### Data entries

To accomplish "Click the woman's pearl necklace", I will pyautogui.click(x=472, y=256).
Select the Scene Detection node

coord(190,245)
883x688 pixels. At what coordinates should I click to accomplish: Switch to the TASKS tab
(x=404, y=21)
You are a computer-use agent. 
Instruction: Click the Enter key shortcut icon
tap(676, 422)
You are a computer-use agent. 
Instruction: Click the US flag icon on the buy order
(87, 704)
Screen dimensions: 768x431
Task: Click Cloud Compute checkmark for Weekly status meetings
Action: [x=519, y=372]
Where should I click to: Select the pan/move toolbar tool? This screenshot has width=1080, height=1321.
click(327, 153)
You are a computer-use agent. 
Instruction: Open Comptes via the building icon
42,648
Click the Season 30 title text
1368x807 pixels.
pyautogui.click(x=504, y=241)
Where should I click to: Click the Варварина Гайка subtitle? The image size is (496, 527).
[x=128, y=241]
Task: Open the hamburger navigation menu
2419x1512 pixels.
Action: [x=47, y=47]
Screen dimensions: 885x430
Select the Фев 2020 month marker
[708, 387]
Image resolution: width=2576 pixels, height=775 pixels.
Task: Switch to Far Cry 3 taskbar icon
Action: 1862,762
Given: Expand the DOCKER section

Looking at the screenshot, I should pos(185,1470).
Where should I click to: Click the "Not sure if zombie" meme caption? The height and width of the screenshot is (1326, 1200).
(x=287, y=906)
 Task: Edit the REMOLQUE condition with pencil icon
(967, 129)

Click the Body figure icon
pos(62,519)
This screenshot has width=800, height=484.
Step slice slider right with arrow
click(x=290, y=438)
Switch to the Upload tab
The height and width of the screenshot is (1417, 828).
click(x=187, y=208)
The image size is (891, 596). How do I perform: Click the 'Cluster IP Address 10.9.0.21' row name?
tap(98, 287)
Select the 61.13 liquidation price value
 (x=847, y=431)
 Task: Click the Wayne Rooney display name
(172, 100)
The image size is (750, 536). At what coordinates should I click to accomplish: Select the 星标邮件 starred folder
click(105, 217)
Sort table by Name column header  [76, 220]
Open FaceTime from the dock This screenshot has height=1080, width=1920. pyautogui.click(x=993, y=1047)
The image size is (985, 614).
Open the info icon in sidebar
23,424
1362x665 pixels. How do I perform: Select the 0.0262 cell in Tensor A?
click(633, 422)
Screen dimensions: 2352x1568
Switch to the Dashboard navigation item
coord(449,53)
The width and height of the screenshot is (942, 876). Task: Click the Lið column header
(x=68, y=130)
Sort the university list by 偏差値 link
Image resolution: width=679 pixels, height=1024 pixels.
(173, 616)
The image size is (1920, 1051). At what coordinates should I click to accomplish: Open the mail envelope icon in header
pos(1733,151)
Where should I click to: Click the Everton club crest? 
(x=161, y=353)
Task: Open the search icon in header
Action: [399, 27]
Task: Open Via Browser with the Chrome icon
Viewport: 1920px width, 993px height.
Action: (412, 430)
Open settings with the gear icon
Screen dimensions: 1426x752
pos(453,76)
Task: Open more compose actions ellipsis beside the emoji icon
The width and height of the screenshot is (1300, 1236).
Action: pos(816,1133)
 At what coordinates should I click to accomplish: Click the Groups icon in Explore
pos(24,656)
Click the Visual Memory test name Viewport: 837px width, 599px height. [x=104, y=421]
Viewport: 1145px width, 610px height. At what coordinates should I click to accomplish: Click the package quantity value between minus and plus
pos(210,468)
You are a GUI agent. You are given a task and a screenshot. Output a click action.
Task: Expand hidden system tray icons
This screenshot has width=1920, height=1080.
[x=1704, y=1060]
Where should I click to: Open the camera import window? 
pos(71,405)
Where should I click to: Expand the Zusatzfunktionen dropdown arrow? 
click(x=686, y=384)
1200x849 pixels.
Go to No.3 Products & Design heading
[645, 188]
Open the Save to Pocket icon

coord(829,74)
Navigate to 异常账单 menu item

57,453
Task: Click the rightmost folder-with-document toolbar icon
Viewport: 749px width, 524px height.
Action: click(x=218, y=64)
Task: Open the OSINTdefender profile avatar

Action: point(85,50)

### Task to complete
Reproduce the stretch of the records from the line containing "Task: Edit the" through the line containing "click(x=187, y=208)", replacing "Upload" with "Download" and keeping everything else unchanged.

### Response to the exercise
 Task: Edit the REMOLQUE condition with pencil icon
(967, 129)

Click the Body figure icon
pos(62,519)
This screenshot has width=800, height=484.
Step slice slider right with arrow
click(x=290, y=438)
Switch to the Download tab
The height and width of the screenshot is (1417, 828).
click(x=187, y=208)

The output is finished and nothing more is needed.